Вынырнув, он принялся расстегивать пуговицы пиджака. А потом застегивать. Плохо дело.
— Тогда зачем ты меня позвал?
— Разве я не могу поболтать с приемным сыном?
— Алан.
— Что ты знаешь о Лорейн Гринс? — выпалил он.
О Лори?
От неожиданности я не сразу нашелся с ответом.
Что я знаю? Что у нее шершавые тонкие руки, что она пахнет цветами и немного мясными пирогами, которые подают в таверне, где она работает. Что у нее карие глаза и длинные кудрявые волосы. Что она острая на язык, и что у нее самые мягкие в мире губы — я был уверен, что это так, хотя скорее небо упадет на землю, чем эта мышь разрешит ее поцеловать.
Я знаю, что меня к ней тянет.
И что мы явно связаны.
И я понятия не имею, почему. Потому что на мне не было никакой вредоносной подчиняющей магии. Я, мать его, проверял. И не раз.
— О катастрофе Гринс? — усмехнулся я. — То же, что и все. А что?
Алан некоторое время сверлил меня тяжелым взглядом, а потом снова полез под стол в ящик, одновременно расстегивая пуговицы пиджака и что-то бормоча.
Да что произошло? В последний раз я видел его таким напряженным… давно. Еще когда сумрачные твари шастали по небу.
— Тебе это не понравится, Кайден.
— Алан, говори прямо. Я тебе не парламент, мне лапшу на уши вешать не надо.

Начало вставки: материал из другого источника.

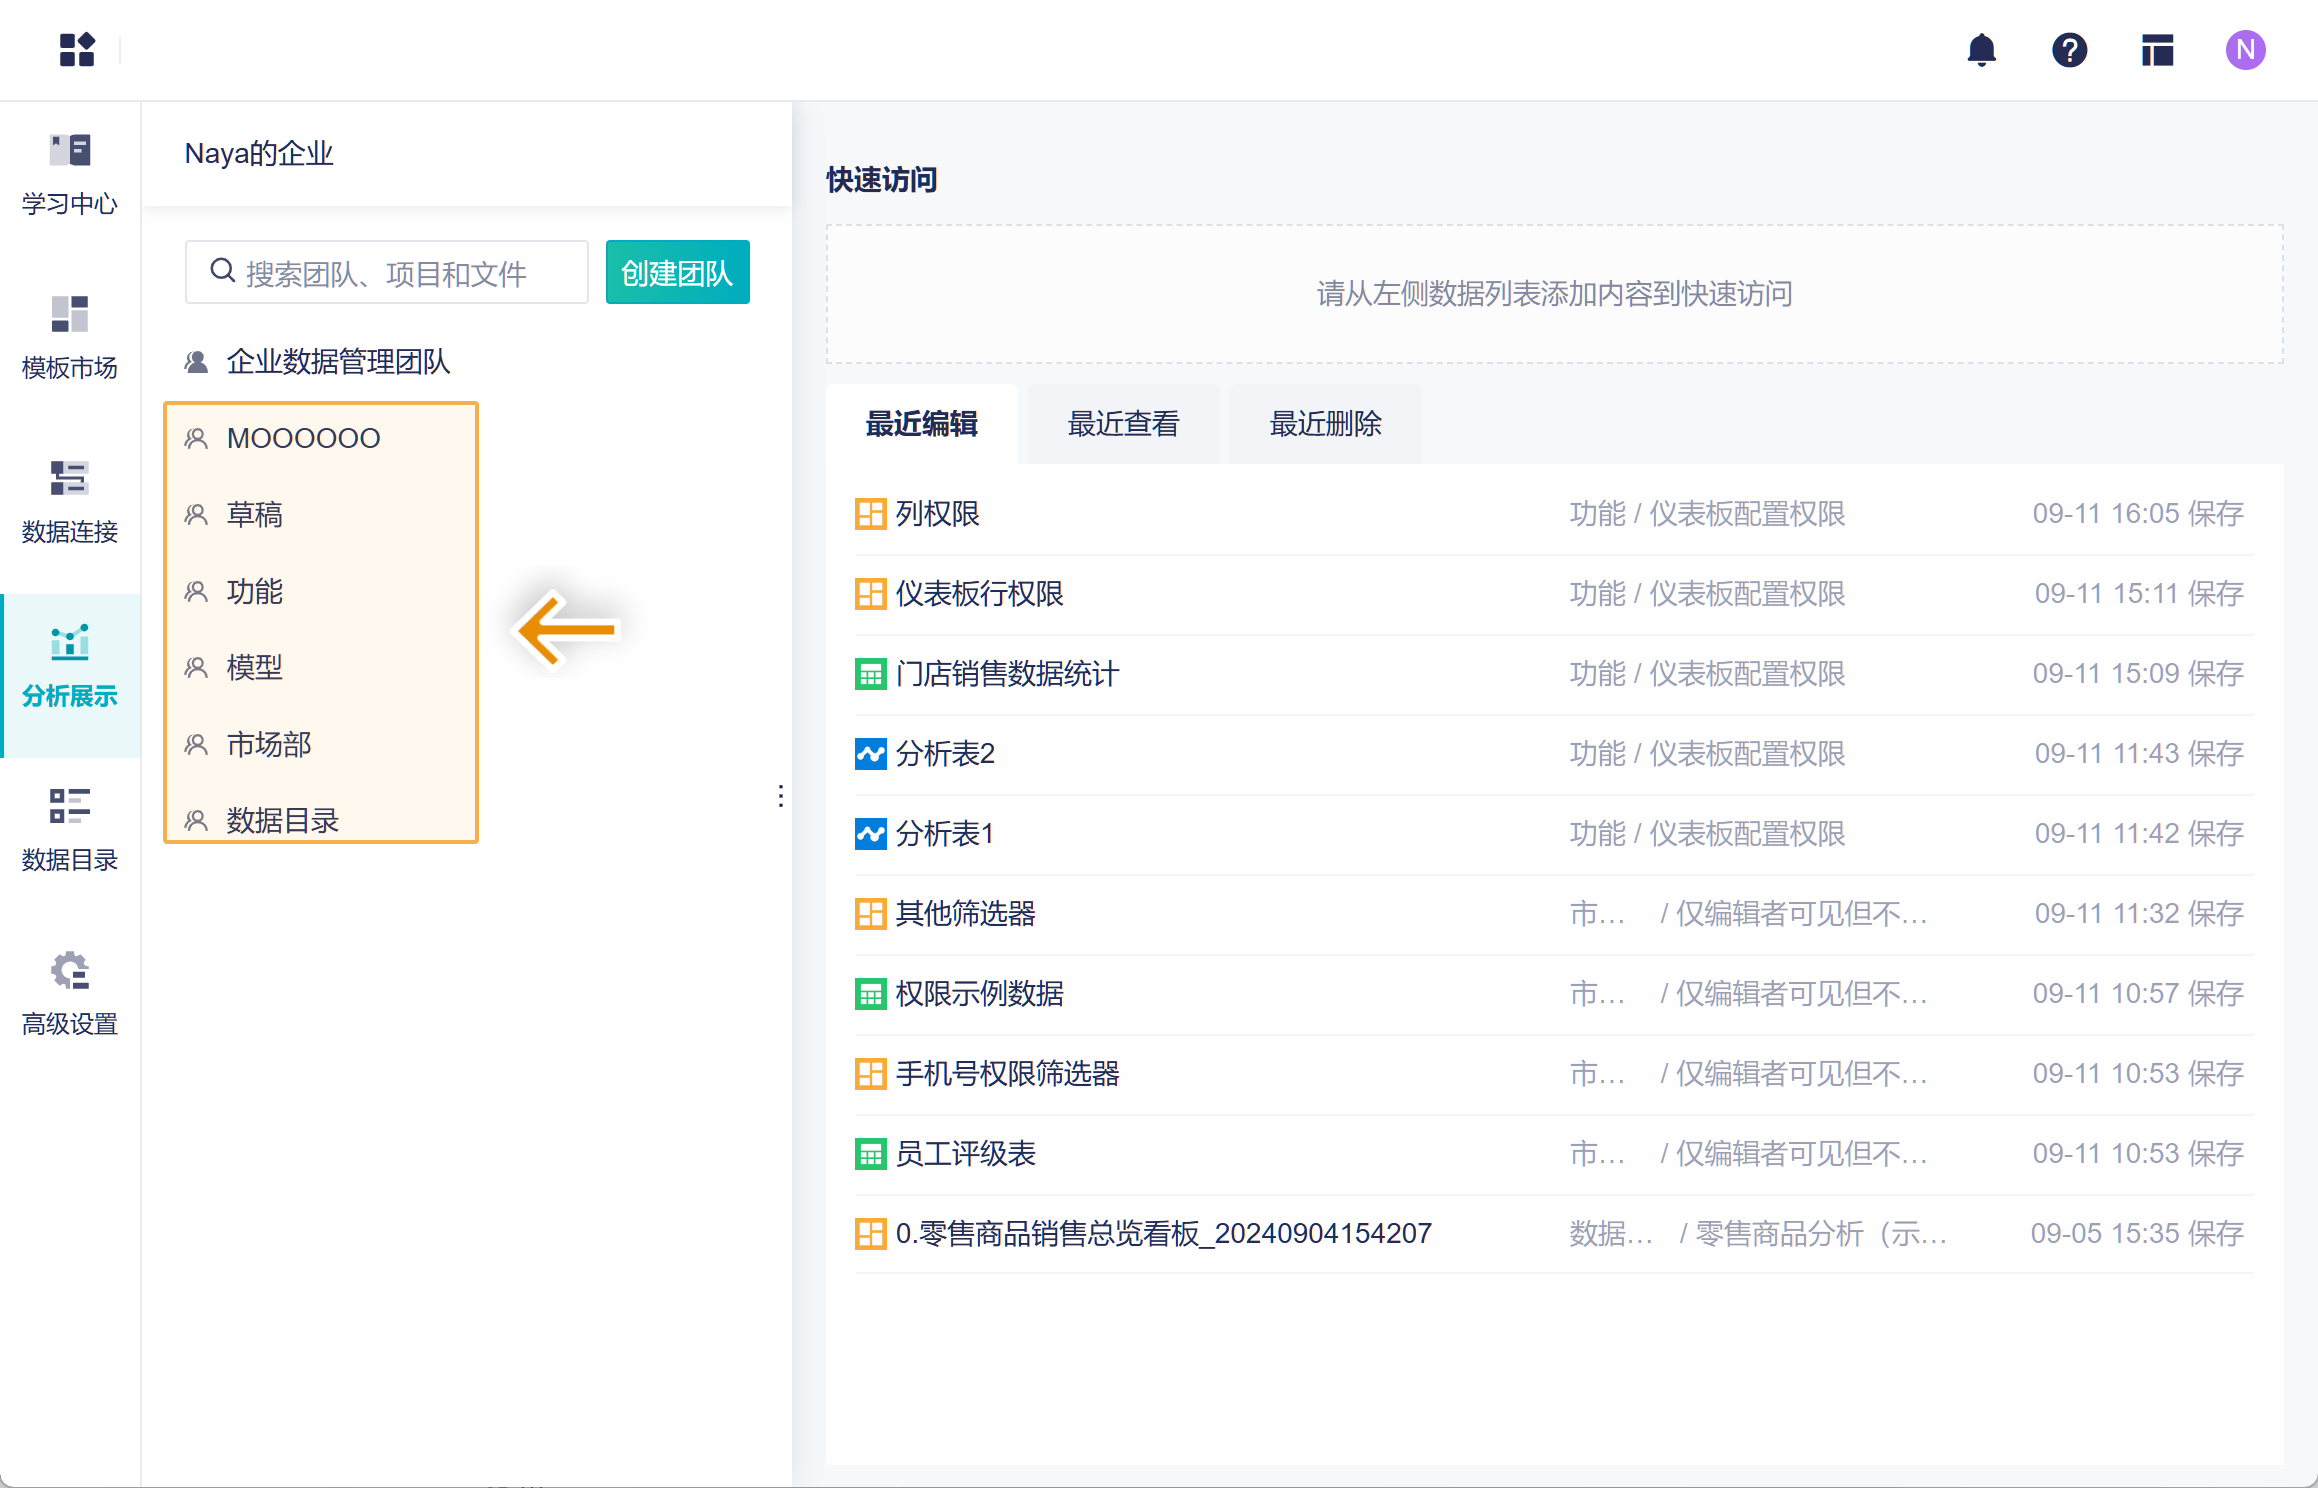
Task: Focus the search teams and files field
Action: pos(400,273)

Алан вдохнул и выдохнул, а потом выпалил:
— Ты должен позаниматься с ней индивидуально. С Лори Гринс.
Несколько секунд висела тишина.
— Повтори? — тихо проговорил я, наклонившись вперед.

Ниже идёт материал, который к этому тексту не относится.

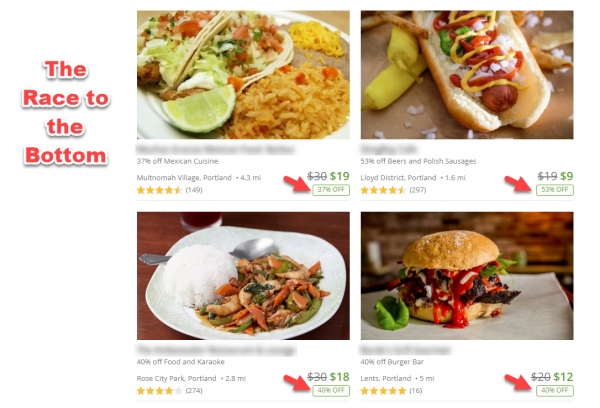Click the Race to the Bottom heading
The height and width of the screenshot is (408, 600).
click(66, 113)
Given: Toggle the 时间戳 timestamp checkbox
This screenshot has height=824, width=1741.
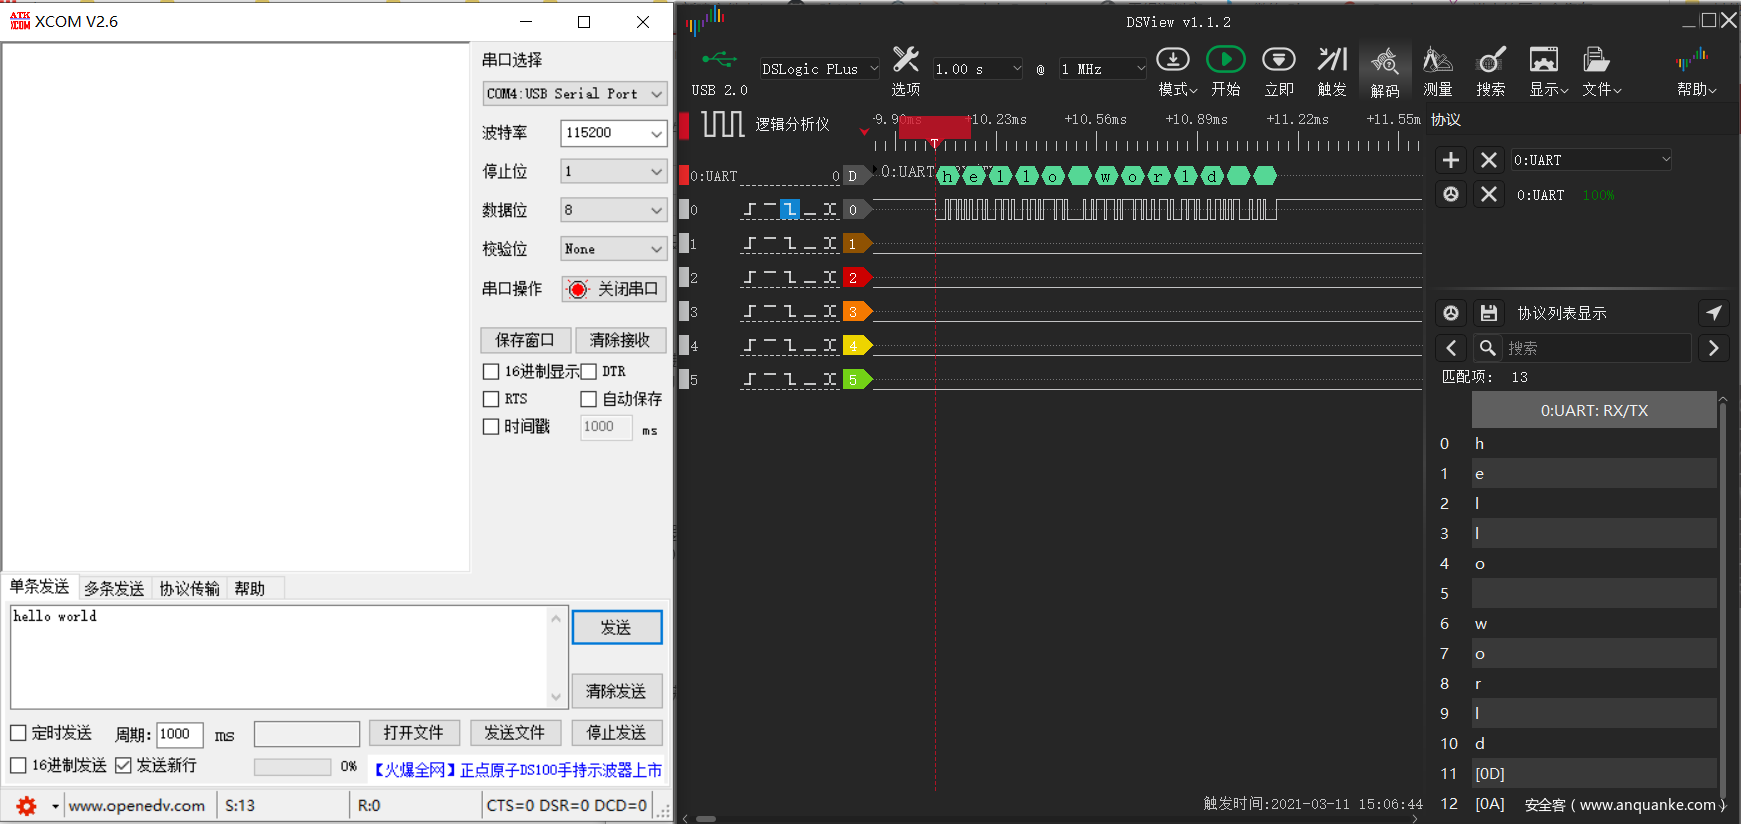Looking at the screenshot, I should click(x=491, y=427).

Кажется, сейчас мое лицо снова стало угрожающим — но я не мог с этим ничего сделать.
Алан сглотнул и резко побледнел: только мы вдвоем знали, что мой магический резерв больше, чем у него. У драконов это воспринималось на уровне инстинкта. Естественно, я не собирался о таком распространяться и наносить урон имиджу кронпринца.
Не застегнув все пуговицы на пиджаке, Алан опять принялся их расстегивать.
— Иначе она снесет мне академию, — с жалобным выражением лица проблеял он наконец.
— За год же не снесла.
Сейчас-то к чему такое гениальное предложение?
Я и сам не мог объяснить, почему идея Алана позаниматься с катастрофой Гринс (совсем не тем, чем мне хотелось бы с ней заняться), вызывает такую волну злости.
Но некоторые объективные причины для моего недовольства были.
Во-первых, катастрофа Гринс — исключительная заноза в заднице и сказала, что лучше поцелует саламандру, чем меня. А у меня все-таки было самолюбие.
Во-вторых, она никак не шла у меня из головы, меня странно тянуло к ней, как будто я был куском железа, а Гринс — огромным магнитом. Меня это бесило.